About this task:
For the entries below, return the line holding "Given: Click the 0700 permission of logs" together with all lines after it, unchanged, and leave every picture out.

Dataset entries
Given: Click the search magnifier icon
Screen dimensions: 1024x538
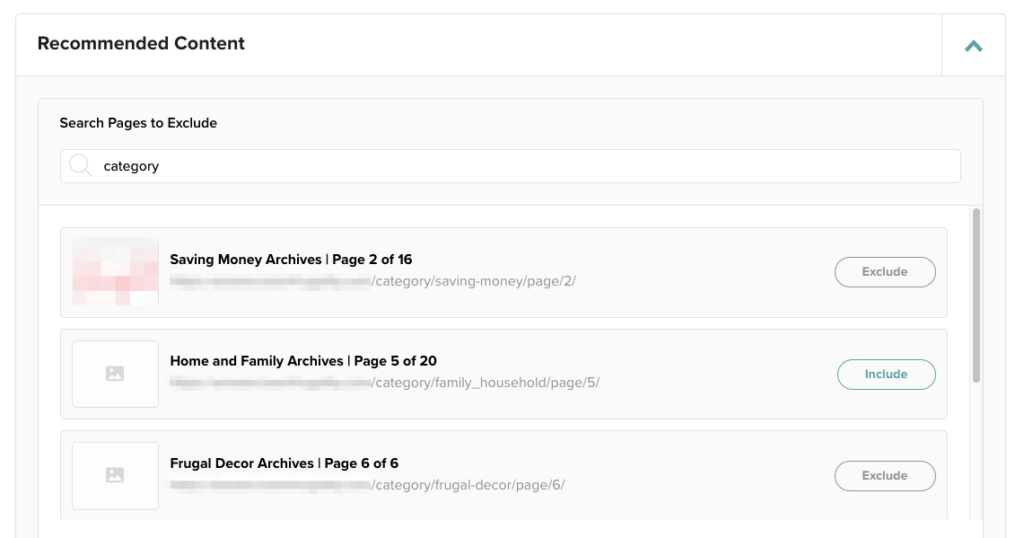Looking at the screenshot, I should [80, 166].
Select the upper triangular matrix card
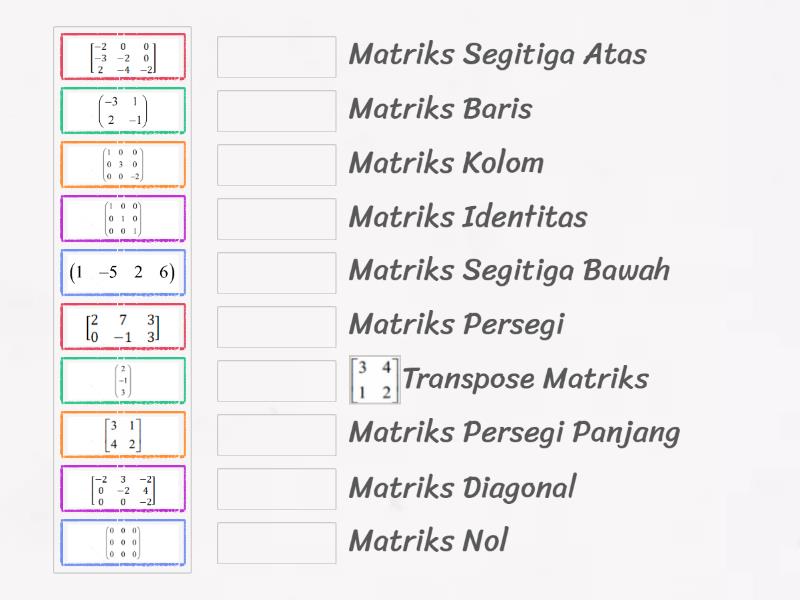 [x=123, y=489]
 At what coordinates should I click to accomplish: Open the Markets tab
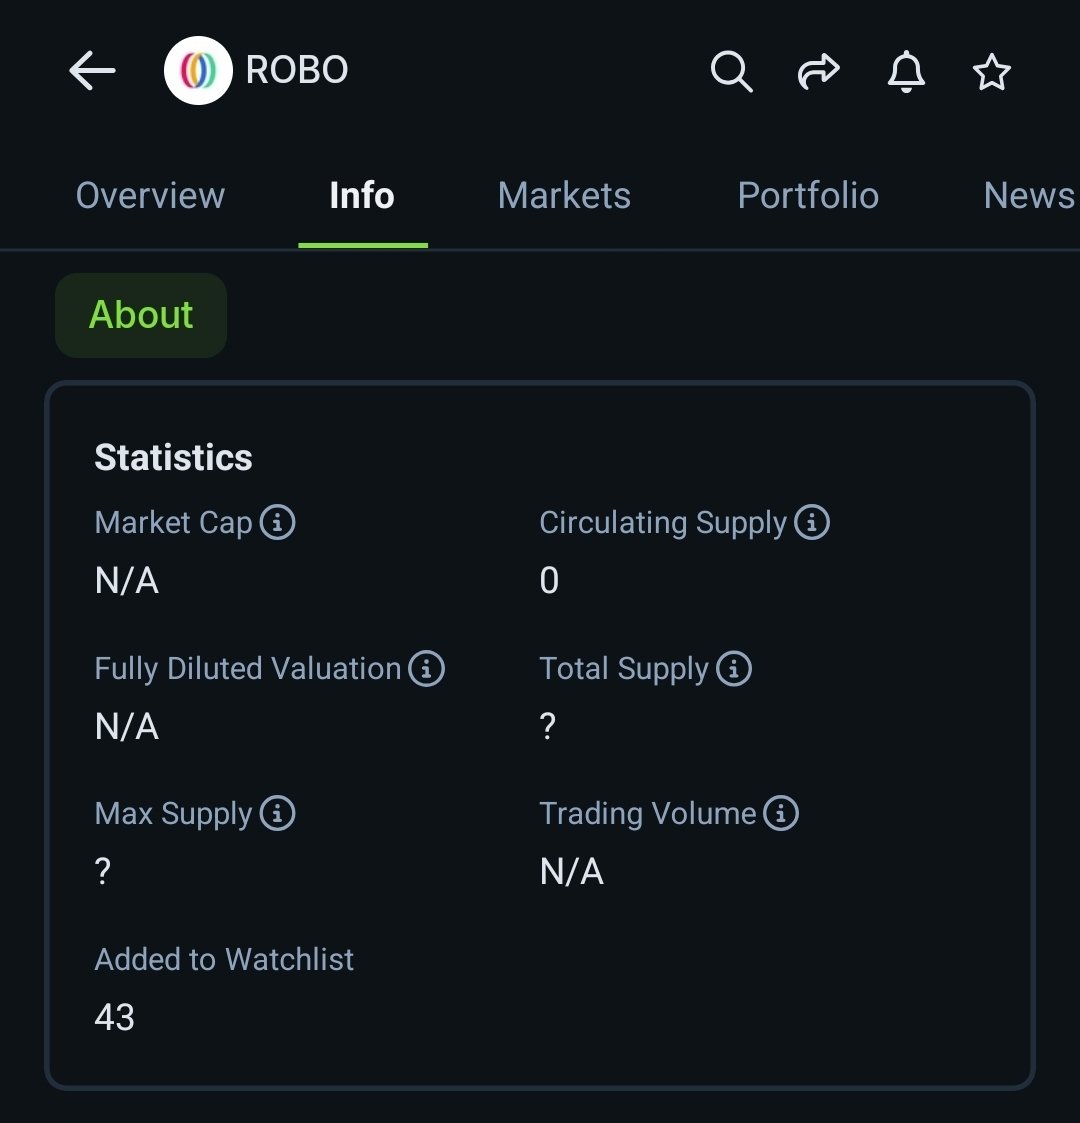(564, 196)

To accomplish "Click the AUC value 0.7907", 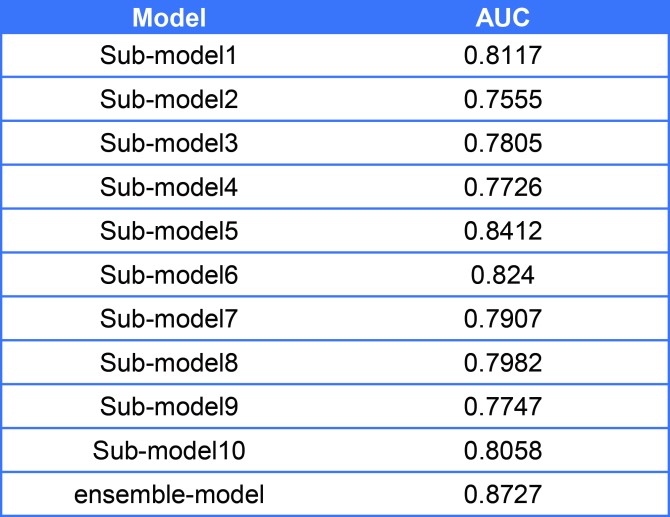I will pos(503,319).
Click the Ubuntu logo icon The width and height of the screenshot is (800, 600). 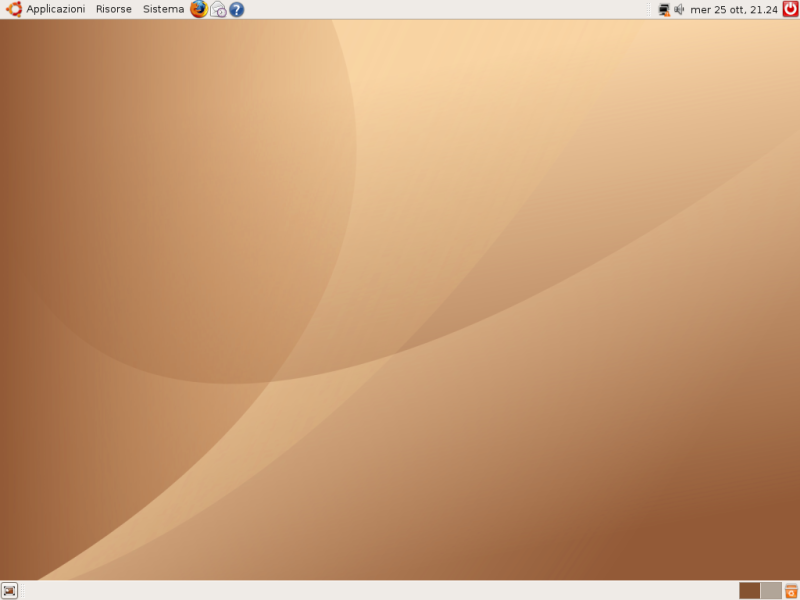coord(14,9)
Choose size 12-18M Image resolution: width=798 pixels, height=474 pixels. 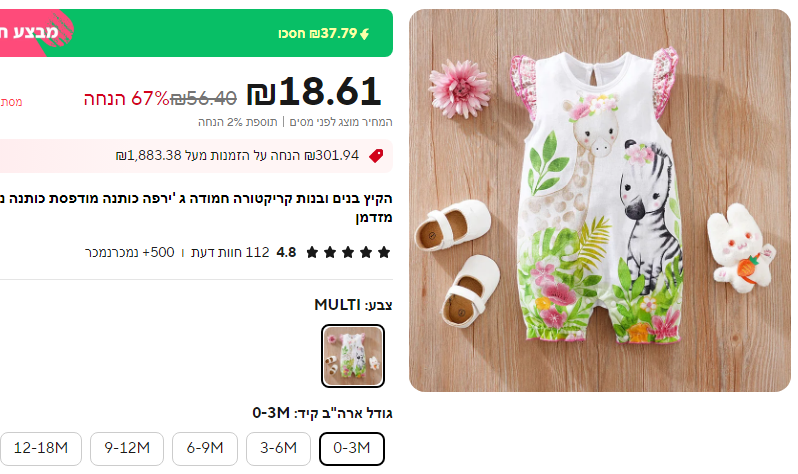41,449
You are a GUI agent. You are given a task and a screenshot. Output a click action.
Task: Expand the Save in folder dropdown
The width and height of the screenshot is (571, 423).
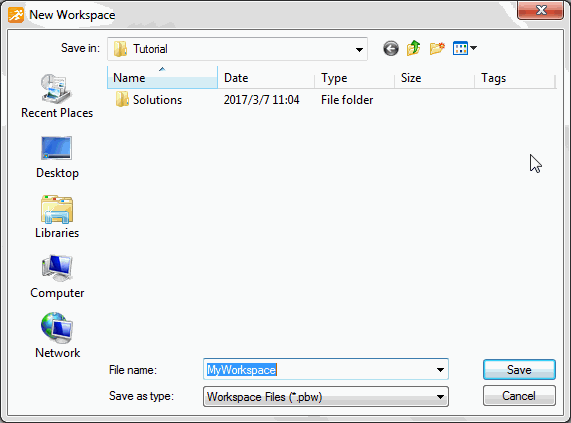(x=359, y=49)
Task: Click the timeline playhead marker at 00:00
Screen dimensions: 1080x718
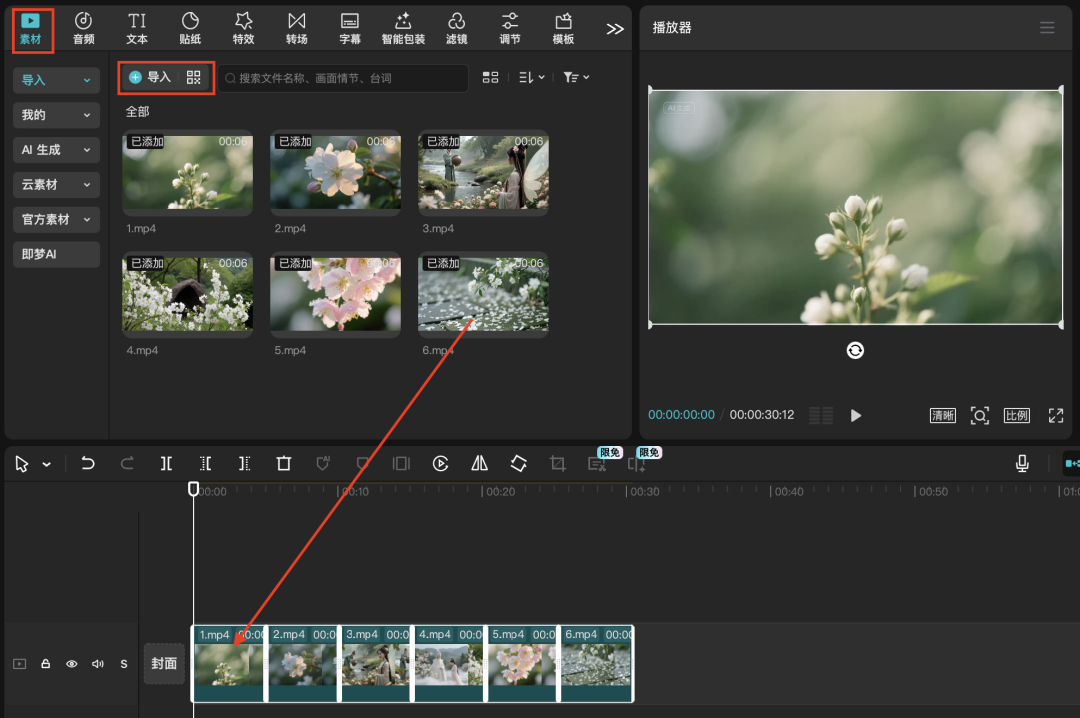Action: point(194,489)
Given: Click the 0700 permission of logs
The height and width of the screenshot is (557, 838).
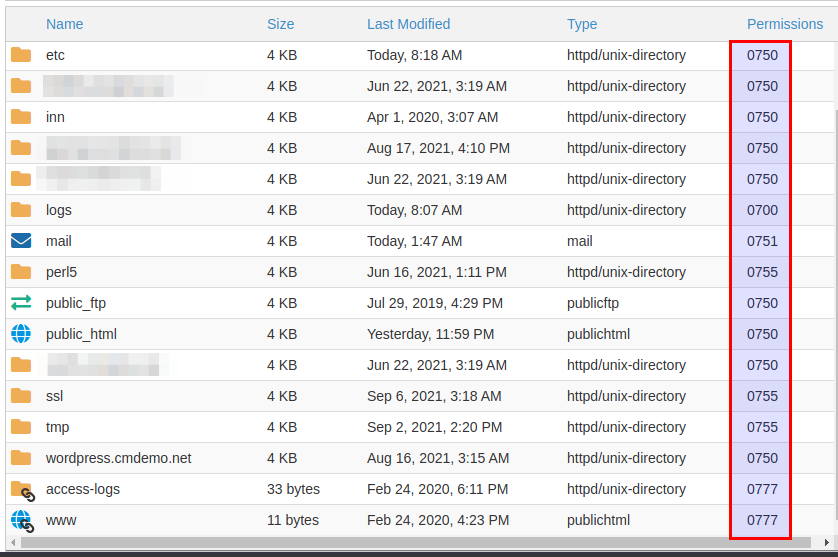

Solution to this exercise:
Given: Click the 0700 permission of logs
The height and width of the screenshot is (557, 838).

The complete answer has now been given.